Among the entries that follow, find every line with the word "computer" and list it.
:: Dataset records ::
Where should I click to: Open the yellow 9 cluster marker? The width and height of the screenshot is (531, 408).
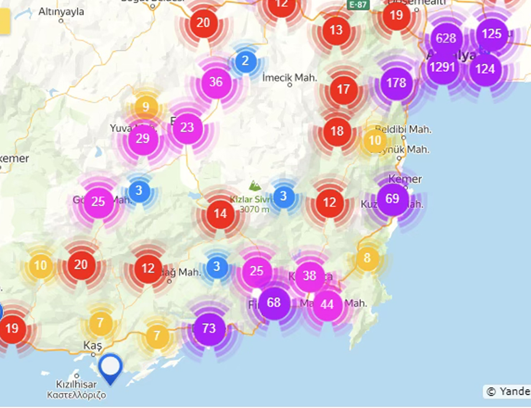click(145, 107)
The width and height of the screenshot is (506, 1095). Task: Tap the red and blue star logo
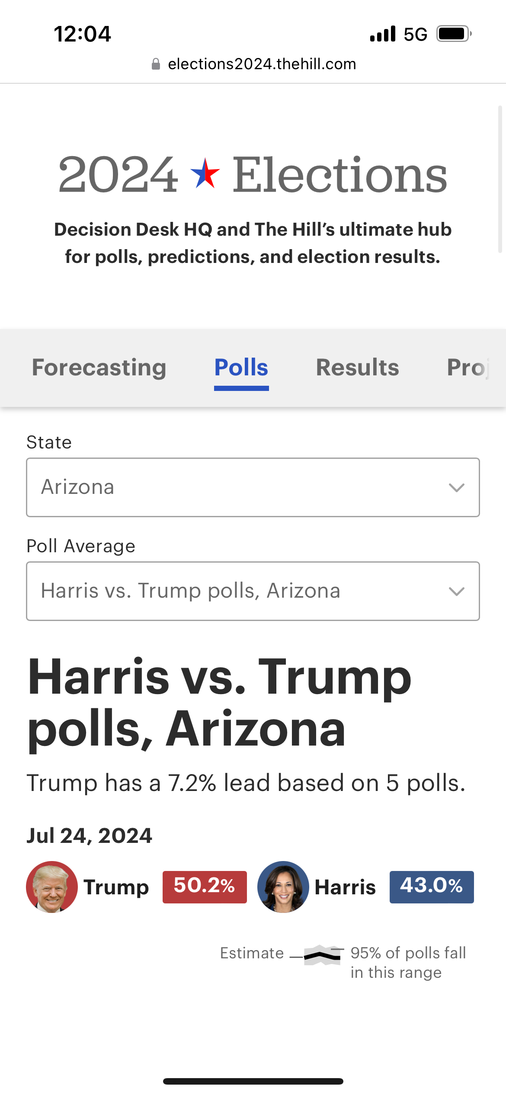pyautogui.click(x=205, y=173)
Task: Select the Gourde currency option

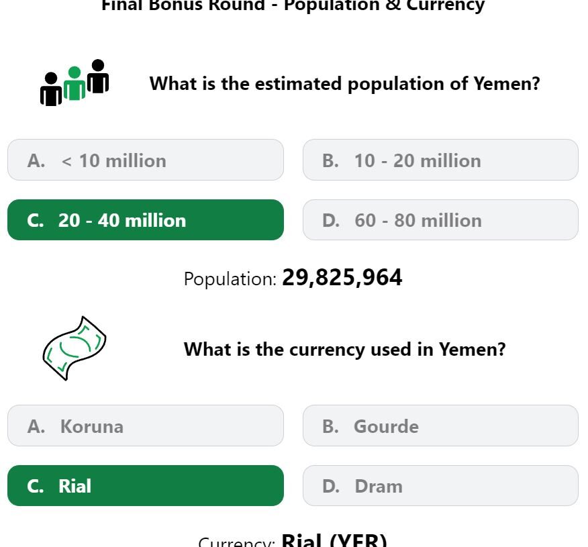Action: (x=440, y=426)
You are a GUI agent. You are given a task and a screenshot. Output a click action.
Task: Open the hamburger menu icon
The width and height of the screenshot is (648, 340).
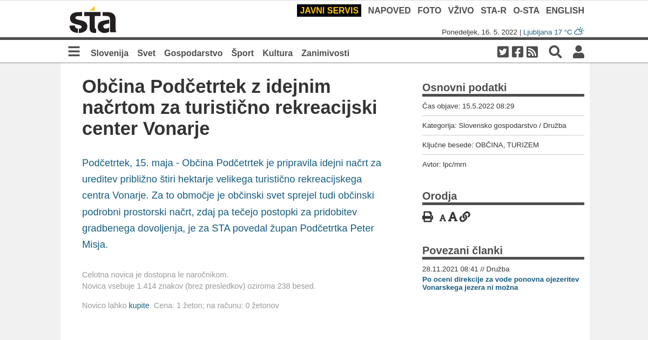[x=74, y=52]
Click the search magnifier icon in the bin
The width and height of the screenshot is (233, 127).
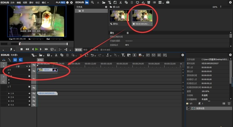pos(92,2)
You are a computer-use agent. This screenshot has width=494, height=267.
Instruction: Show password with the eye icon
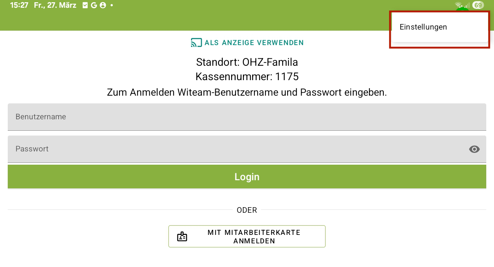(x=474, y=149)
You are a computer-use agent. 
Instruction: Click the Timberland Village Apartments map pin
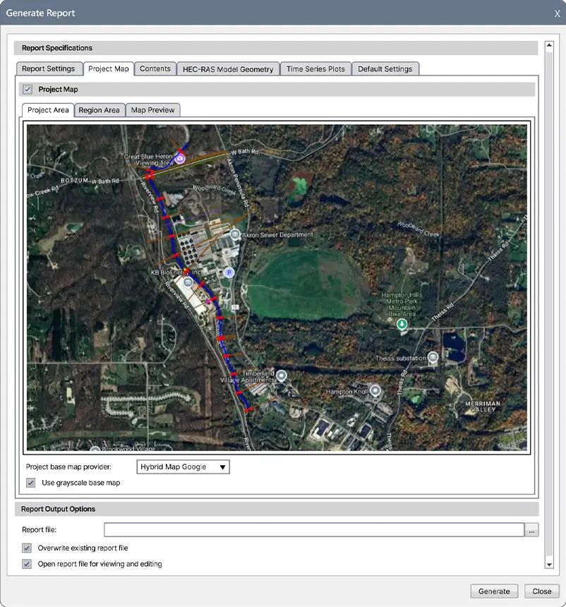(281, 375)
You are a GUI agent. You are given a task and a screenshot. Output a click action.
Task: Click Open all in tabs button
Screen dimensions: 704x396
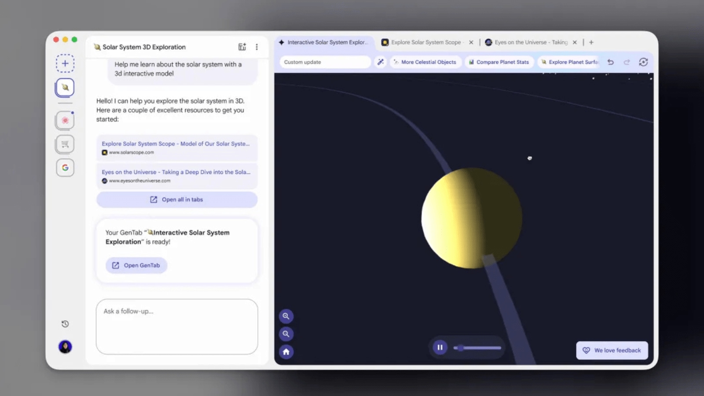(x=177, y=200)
:::
:: Dataset records ::
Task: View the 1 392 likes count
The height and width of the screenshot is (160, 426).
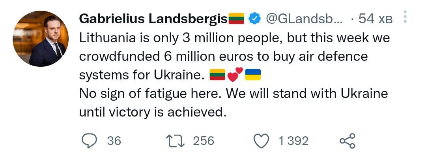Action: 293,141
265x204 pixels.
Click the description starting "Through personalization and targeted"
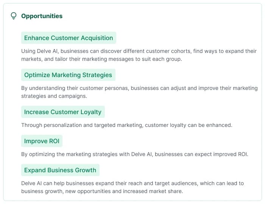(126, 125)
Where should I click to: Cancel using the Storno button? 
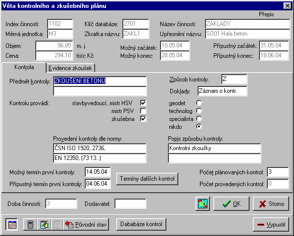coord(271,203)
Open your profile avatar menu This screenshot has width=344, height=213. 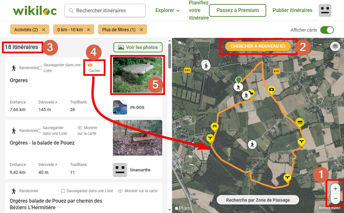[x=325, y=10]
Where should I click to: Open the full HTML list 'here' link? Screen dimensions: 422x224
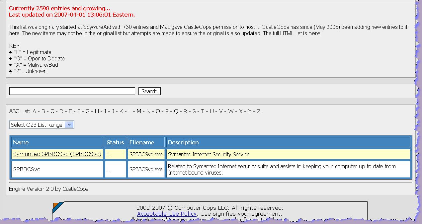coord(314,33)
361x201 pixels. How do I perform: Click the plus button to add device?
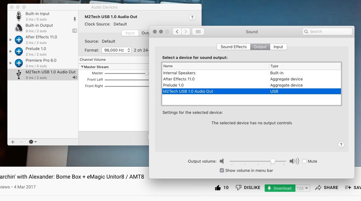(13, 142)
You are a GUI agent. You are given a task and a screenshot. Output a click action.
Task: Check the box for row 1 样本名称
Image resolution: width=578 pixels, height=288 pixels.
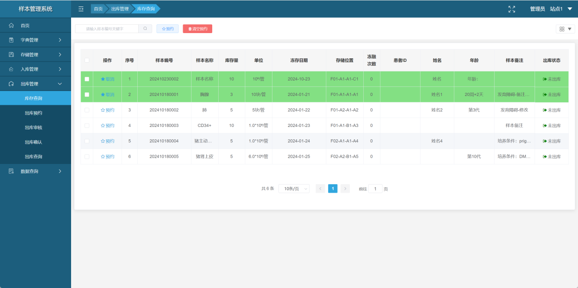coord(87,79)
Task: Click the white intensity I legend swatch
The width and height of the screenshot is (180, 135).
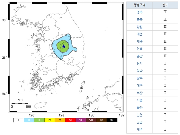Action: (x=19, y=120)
:::
- **Expected output**:
You are a computer-use agent. This screenshot has width=494, height=267.
You are a computer-use agent. 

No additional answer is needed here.